Weeping For My Country; Weeping for Humanity

Updated: Aug 7, 2019


When I sat at my altar two nights ago with candles burning and heartfelt, sacred music softly filling the room, I began thinking about the families and friends of those killed in recent shootings in the US. Their pained hearts become my own as I imagine the grief, the collapse, the punch to the gut that is this news in their lives. The circle of awareness widens somehow and I'm considering the shooter now and how he expresses the worst in us and what a tragedy that is. Images come like a wave, of past shootings and I imagine how those families and friends are likely triggered into their loss each subsequent killing spree. Thankfully I can cry and let the wave move through me.

They weep.

I weep.

I weep for them and with them.

Their loss could have been my own (and could be someday.)

I know this. You know this.

Widening still, the circle encompasses communities of hatred across this country as we are bearing witness to the uprising of terrorist acts by our (mostly) white brothers. They express what is the worst in us. And what a tragedy that is.
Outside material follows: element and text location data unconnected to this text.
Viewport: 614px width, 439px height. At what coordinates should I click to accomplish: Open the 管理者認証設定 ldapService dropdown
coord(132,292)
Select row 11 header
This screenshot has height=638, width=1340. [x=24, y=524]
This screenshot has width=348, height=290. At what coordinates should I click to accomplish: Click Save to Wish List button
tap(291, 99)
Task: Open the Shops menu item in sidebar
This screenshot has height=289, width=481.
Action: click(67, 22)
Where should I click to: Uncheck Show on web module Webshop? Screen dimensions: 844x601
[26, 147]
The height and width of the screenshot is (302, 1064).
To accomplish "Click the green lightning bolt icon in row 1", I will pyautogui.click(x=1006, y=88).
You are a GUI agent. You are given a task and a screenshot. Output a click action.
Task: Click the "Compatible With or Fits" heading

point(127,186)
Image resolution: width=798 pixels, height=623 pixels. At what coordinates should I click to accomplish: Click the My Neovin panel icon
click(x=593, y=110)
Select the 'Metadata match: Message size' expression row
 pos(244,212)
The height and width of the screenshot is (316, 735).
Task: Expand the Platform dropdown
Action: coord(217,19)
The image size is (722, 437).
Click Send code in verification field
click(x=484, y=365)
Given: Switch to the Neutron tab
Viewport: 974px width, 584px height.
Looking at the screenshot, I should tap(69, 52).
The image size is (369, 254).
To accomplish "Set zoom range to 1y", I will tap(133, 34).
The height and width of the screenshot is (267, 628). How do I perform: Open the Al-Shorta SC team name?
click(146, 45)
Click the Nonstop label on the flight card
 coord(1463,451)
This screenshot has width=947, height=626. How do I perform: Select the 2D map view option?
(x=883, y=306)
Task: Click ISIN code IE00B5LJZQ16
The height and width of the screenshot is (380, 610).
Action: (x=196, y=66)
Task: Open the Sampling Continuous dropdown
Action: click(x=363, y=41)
Then flowing into my thoughts are the NRA and prior campaign contributions that require payback by members of congress. We are living the consequences of those deals and that debt and we are dying because of it.

I weep.

I weep for the blatant show of greed among those who mask their deep fear in a cloak of power and control mongering and still have the nerve to sleep at night.

I weep for their fear and for the fact that they are ignorant of it.

I weep for myself and for all of us who know what is possible in our collective life here and how tragically far away from that we are.

I weep, really, for humanity's diminishing soul.

The candles burn and I weep.

The music comes into me and I drop into this place, crying for humanity.

I cry until I, every part of me, is done and I have no more, for now.

It is my gift and my burden to hold, feel and transmute these events and the subsequent feelings that arise.

I accept both.

I settle. I begin to sing. I feel my bhakti self and I land in this deeper place that is my home. I am soothed in this moment, thankfully.

I wonder who I would be if I didn't have the ability or freedom within me to cry like this and to sing like I do. Crying, singing and sitting with my altar save me from endless days of despair at the state of things.

What started with weeping, ended, for now, with gratitude and silence. This is the rhythm I traverse. It is my road, of sorts, and I walk it in reverence with my beloved in my heart.